Location: Crop Protection and Management Research
Project Number: 6048-22000-040-00-D
Project Type: Appropriated
Start Date: Oct 1, 2010
End Date: Sep 30, 2015
1. Develop integrated systems of weed management for organic agronomic and vegetable cropping systems, such as peanut, cotton, cucurbits and dry bulb onion respectively, in the southeastern coastal plain. 2. Identify the ecological and edaphic factors affecting the reproduction, spread, and survival of invasive, herbicide-resistant, and herbicide tolerant weed pests of agronomic and vegetable crops in the southeastern coastal plain, including, but not limited to pigweeds, common bermudagrass, and perennial nutsedges. 3. Combine effective chemical and cultural control measures into integrated systems for the management of key species of herbicide resistant and invasive weeds of agronomic and vegetable crops in the southeastern coastal plain, such as pigweeds and Benghal dayflower.

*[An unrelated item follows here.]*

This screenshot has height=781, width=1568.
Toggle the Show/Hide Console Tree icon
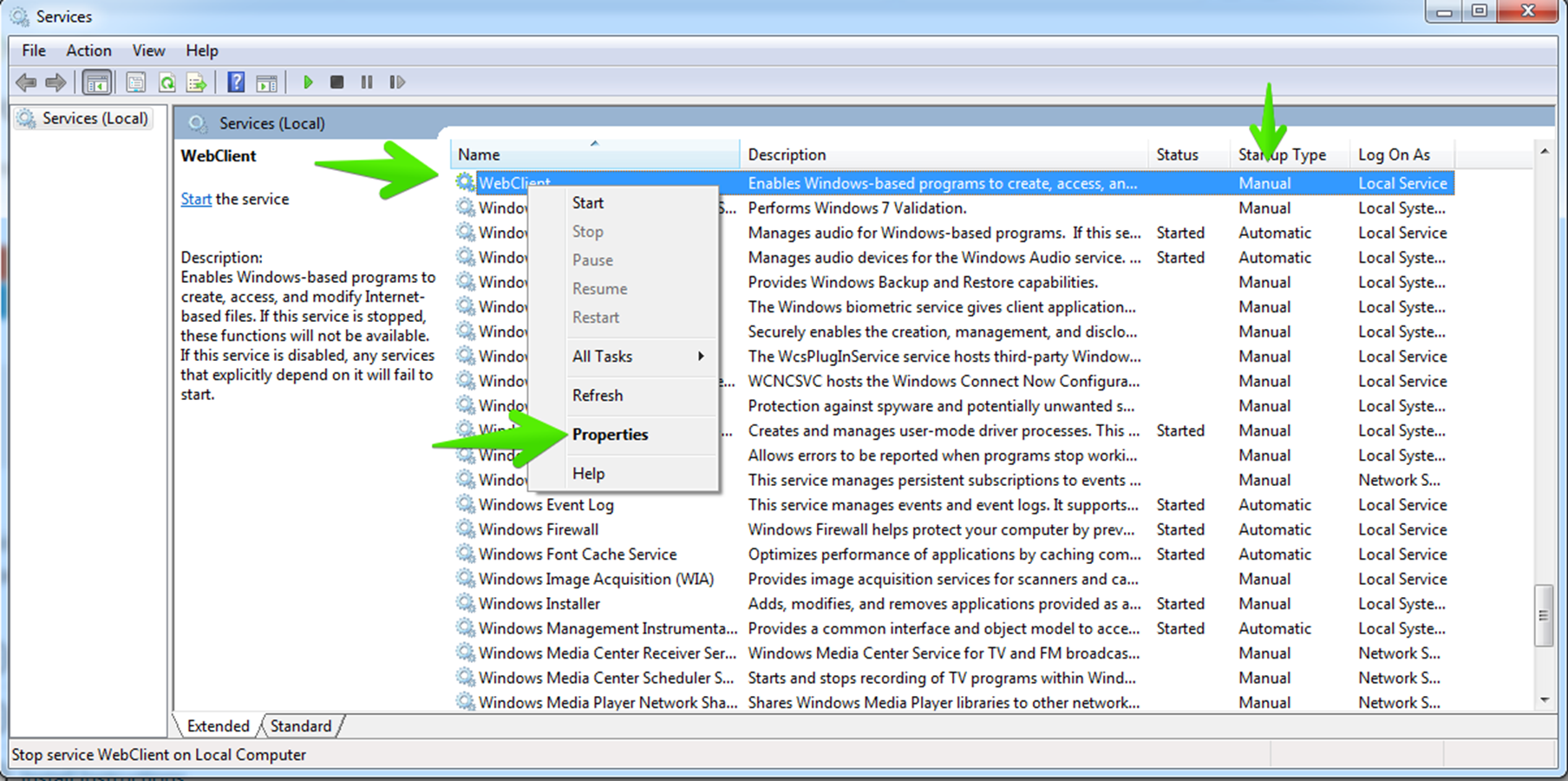point(97,82)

Research will be conducted to determine weed management practices that will: A) Manage weeds without conventional herbicides in organic systems and B) reduce reliance on a dwindling number of herbicide tools in conventional systems. Conventional weed management systems rely heavily on herbicides to minimize crop yield losses associated with weeds. Organic cropping systems have few approved herbicide options, and must rely primarily on weed control from cultural and mechanical practices. The occurrence of herbicide-resistant weeds has limited the efficiency of many herbicides in conventional systems. Studies will be initiated to evaluate a multi-tactic approach to managing weeds with a reduced reliance on herbicide tools. In the first objective, integrated weed management systems will be developed in organic agronomic and vegetable cropping systems. Cultural and mechanical weed management strategies will be employed to prevent seedling establishment and reduce propagule persistence in the soil. The second objective will determine the factors that affect the reproduction and persistence of herbicide-resistant and herbicide tolerant weed pests. Specific studies will include the effect of cover crops on weed establishment, growth, and fecundity, as well as determining the factors that affect persistence of the soil seedbank. The third objective is to combine effective chemical and cultural control measures into integrated systems for the management of key weed species. Weed growth and reproduction as affected by crop stand and presence of cover crops will be evaluated. Ultimately fulfillment of these objectives will improve grower profitability and reduce reliance on a limited set of herbicide resources that are rapidly declining in efficiency.